Task requirements:
Take the lines below between the one holding "Music Direct (22, 2016)" and the one holding "Mad City Music", inclusive, and copy them exactly. Add nothing.

Data listing:

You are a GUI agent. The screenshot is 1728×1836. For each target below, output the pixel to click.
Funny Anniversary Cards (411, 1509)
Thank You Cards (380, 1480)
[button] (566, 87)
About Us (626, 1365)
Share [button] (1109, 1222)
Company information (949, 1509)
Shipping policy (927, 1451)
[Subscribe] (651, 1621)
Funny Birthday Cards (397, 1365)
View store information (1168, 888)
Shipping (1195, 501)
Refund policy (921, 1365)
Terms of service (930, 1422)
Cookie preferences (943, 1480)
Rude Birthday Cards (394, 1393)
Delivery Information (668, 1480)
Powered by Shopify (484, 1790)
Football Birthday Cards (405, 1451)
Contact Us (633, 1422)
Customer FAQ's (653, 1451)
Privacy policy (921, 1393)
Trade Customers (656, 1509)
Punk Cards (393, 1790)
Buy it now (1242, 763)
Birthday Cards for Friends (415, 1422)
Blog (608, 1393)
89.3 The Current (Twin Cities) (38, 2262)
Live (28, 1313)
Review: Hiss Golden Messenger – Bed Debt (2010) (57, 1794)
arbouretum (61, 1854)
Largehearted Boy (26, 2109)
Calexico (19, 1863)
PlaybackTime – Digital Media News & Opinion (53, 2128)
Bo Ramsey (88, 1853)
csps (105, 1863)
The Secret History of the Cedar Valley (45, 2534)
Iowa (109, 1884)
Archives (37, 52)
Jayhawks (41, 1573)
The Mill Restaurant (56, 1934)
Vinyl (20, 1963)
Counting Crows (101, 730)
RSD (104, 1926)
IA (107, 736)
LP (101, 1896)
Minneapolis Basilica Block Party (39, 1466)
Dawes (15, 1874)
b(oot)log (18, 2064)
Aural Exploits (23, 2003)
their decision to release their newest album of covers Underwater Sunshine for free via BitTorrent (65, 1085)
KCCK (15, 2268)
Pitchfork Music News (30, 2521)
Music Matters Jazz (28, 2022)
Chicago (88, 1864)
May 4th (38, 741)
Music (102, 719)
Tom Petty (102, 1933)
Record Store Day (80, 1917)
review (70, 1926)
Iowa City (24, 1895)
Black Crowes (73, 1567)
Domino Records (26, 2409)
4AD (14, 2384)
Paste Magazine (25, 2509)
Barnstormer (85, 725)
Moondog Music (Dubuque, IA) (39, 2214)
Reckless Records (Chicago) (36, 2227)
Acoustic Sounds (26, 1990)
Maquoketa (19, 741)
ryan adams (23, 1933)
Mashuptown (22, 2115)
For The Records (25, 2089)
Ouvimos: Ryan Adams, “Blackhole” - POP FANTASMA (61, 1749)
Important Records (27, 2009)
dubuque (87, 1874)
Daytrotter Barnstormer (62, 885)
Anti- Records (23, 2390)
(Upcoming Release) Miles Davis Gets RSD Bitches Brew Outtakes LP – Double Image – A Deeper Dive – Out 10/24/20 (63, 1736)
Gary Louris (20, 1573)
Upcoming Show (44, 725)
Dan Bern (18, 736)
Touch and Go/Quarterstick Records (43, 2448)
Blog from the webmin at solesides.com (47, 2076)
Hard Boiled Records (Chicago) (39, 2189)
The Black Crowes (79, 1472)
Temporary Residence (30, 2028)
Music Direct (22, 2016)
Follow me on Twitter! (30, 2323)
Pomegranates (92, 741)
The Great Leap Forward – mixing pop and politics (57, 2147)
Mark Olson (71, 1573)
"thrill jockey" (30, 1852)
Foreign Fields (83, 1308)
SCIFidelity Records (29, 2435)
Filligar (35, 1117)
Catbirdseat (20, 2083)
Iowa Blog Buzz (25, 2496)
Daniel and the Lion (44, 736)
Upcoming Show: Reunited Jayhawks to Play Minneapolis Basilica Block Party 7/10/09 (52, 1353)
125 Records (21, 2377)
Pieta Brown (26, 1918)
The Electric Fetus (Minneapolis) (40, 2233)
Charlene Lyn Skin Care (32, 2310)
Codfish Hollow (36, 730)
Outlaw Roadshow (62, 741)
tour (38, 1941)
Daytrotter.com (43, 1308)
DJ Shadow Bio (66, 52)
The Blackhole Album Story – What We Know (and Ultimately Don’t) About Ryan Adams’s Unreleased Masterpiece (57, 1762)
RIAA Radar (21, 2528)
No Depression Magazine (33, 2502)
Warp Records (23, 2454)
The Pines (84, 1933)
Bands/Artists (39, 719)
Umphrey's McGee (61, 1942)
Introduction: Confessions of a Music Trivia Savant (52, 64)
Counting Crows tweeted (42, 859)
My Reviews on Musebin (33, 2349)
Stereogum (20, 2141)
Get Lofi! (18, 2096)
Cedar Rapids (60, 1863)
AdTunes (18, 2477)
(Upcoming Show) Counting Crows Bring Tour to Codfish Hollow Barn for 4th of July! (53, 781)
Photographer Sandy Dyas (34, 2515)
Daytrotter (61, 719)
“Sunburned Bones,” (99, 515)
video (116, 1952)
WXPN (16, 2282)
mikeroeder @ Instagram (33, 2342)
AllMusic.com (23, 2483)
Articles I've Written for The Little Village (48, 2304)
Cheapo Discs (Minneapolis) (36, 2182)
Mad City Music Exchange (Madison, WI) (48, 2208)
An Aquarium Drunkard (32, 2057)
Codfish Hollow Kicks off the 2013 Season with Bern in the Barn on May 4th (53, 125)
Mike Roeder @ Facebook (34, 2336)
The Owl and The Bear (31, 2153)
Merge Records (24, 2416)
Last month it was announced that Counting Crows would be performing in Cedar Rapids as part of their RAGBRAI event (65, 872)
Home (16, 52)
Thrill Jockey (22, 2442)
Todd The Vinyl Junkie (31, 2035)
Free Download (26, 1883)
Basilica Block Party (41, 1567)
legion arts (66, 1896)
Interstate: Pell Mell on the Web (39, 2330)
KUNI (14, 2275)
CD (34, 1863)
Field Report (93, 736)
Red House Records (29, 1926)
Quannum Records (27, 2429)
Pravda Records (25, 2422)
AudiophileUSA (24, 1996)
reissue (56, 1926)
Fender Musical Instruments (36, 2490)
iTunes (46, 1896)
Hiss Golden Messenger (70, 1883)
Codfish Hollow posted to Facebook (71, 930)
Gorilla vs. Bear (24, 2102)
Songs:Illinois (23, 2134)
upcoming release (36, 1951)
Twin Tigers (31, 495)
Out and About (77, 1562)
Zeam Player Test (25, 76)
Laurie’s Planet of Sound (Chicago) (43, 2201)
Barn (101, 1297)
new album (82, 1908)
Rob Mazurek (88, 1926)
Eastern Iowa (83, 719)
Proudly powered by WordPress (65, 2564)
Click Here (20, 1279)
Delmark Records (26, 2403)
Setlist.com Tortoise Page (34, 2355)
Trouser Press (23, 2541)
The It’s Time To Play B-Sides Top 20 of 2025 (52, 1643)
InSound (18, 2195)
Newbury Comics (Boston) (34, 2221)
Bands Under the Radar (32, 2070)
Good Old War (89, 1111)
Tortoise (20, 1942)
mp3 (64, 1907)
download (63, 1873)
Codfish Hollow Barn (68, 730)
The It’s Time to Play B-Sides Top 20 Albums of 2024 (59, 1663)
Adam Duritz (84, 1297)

Response to this task:
Music Direct (22, 2016)
Follow me on Twitter! (30, 2323)
Pomegranates (92, 741)
The Great Leap Forward – mixing pop and politics (57, 2147)
Mark Olson (71, 1573)
"thrill jockey" (30, 1852)
Foreign Fields (83, 1308)
SCIFidelity Records (29, 2435)
Filligar (35, 1117)
Catbirdseat (20, 2083)
Iowa Blog Buzz (25, 2496)
Daniel and the Lion (44, 736)
Upcoming Show: Reunited Jayhawks to Play Minneapolis Basilica Block Party 7/10/09 (52, 1353)
125 Records (21, 2377)
Pieta Brown (26, 1918)
The Electric Fetus (Minneapolis) (40, 2233)
Charlene Lyn Skin Care (32, 2310)
Codfish Hollow (36, 730)
Outlaw Roadshow (62, 741)
tour (38, 1941)
Daytrotter.com (43, 1308)
DJ Shadow Bio (66, 52)
The Blackhole Album Story – What We Know (and Ultimately Don’t) About Ryan Adams’s Unreleased Masterpiece (57, 1762)
RIAA Radar (21, 2528)
No Depression Magazine (33, 2502)
Warp Records (23, 2454)
The Pines (84, 1933)
Bands/Artists (39, 719)
Umphrey's McGee (61, 1942)
Introduction: Confessions of a Music Trivia Savant (52, 64)
Counting Crows tweeted (42, 859)
My Reviews on Musebin (33, 2349)
Stereogum (20, 2141)
Get Lofi! (18, 2096)
Cedar Rapids (60, 1863)
AdTunes (18, 2477)
(Upcoming Show) Counting Crows Bring Tour to Codfish Hollow Barn for 4th of July! (53, 781)
Photographer Sandy Dyas (34, 2515)
Daytrotter (61, 719)
“Sunburned Bones,” (99, 515)
video (116, 1952)
WXPN (16, 2282)
mikeroeder @ Instagram (33, 2342)
AllMusic.com (23, 2483)
Articles I've Written for The Little Village (48, 2304)
Cheapo Discs (Minneapolis) (36, 2182)
Mad City Music Exchange (Madison, WI) (48, 2208)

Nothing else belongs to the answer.